On the member side, Facebook has long had a simple thumbs-up/thumbs-down voting and feedback system that enabled members to rate ads and thereby (presumably) influence what they saw on subsequent visits. That seemed great, too, as it enabled members to quickly and easily vote down what they thought was offensive, tasteless, deceptive, or irrelevant and vote up just as easily what they found engaging, relevant, or otherwise helpful. What advertiser wouldn’t love having that kind of information?
Evidently, not the current crop.
That simple feedback mechanism has now been replaced with a “thumbs up” that is essentially in its original spot right below the ad and a new, unmarked “X,” which you’d think would be “close this” but actually means “open this,” on the diagonally opposite corner. These usability challenges appear quite intentional. In design terms, “diagonally opposite” means “put this as far away as you can while still being bounded by a square.” Now to provide negative feedback, members are expected to click the “X,” which opens a dialogue box that accepts feedback as to why a specific ad was not found useful.
A simple, quick “I like this”/”I don’t like this” has been replaced with a simple “I like this” and a relocated, more complex “I don’t like this.” Regardless of which conspiracy theories you subscribe to, this type of redesign will almost surely result in the suppression of negative comments while favoring positives.
This actually works against the quality advertisers that Facebook desperately needs. From an advertiser’s perspective, data that magically looks better than it really is isn’t an effective indicator that ad targeting or relevance adjustments are meeting audience needs. Advertisers should want as much information as they can get that provides real insight rather than information gathered in a manner that tips the results toward the positive.
Here’s the central issue: listening to your customers doesn’t always result in stories you want to hear. Customers can and will say anything, positive and negative. Real gains come by listening carefully so that you can actually steer your ads, your message, your business in the direction that your audience will find favorable. The basic feedback loop on the social Web is listen, learn, change, and benefit. By changing the data — instead of changing what drives it — short circuits the entire feedback loop.
Ultimately, superficially dampening negative conversations rather than embarking on a Facebook-backed effort to improve its ads thwarts building an ad program that more mainstream Fortune 500 companies would want to be part of in a big way. I talked about a similar issue around social network spam here recently as I related the SES San Jose Black Hat vs. White Hat discussion about social networking platform operators playing an active, leading role in reducing spam within the networks themselves. Rather than stepping up, Facebook made it harder for its members to say, “I don’t appreciate this ad.”
Whole Foods’ Op-Ed
Whole Foods Market’s CEO, John Mackey, wrote an op-ed that resulted in a boycott driven in part by a savvy use of social media.
What I found interesting was not Mackey’s statement per se, nor the reaction of those who disagreed. That much was expected. People are entitled to their views and are to be commended for stating them plainly in the spirit of debate. Likewise, the social Web empowers everyone (at least those with access to it) more or less equally. Those who organized the boycott against Whole Foods Market are also to be respected for a smart response.

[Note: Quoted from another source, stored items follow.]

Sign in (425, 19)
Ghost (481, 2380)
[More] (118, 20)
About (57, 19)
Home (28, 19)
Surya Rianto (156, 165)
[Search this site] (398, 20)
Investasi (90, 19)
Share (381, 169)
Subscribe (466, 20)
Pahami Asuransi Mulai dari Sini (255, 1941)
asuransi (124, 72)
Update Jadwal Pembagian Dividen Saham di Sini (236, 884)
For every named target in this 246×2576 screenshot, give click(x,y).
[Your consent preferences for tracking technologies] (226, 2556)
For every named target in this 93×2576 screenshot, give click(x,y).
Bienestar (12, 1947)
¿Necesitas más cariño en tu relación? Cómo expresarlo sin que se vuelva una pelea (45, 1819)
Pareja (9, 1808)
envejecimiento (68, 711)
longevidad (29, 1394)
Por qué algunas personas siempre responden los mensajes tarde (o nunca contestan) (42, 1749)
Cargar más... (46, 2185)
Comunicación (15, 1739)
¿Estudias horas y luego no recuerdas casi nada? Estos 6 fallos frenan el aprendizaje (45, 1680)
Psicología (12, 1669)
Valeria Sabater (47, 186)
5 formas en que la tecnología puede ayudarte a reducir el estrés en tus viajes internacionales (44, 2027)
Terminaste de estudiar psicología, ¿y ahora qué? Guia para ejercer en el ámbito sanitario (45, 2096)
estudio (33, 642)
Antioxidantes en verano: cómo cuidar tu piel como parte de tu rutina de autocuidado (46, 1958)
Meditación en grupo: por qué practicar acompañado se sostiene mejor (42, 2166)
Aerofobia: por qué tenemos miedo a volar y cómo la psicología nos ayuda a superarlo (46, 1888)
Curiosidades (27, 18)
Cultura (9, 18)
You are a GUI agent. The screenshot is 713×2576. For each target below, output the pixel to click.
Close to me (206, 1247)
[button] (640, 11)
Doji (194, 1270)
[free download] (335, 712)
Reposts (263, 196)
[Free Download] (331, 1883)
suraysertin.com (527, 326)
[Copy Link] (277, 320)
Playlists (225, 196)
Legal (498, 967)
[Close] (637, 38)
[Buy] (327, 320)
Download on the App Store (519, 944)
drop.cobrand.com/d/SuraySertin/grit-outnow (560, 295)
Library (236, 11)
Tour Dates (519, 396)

For me, the interesting thing is the clear role the mainstream social Web now occupies. Building beyond the opening discussion and boycott, clearly facilitated by the social Web, the initial conversation may next give way to actual dialogue between Mackey and those who share his opinion, and the boycotters and its supporters. It is in this second step — beyond the empowerment to openly engage — that the social Web really pays off. It’s all about open and honest debate, feedback, learning, and, ultimately, better choices.
The jury is still out, but the signs look good. More open discussion is actually happening. The challenge is for both sides to take their thinking to the next level, to tap the social Web and engage, and to actually advance the dialogue that we all need around fundamentally important issues, such as healthcare, that impact us and those who will follow us. That kind of discussion is what social media and the larger social Web are all about.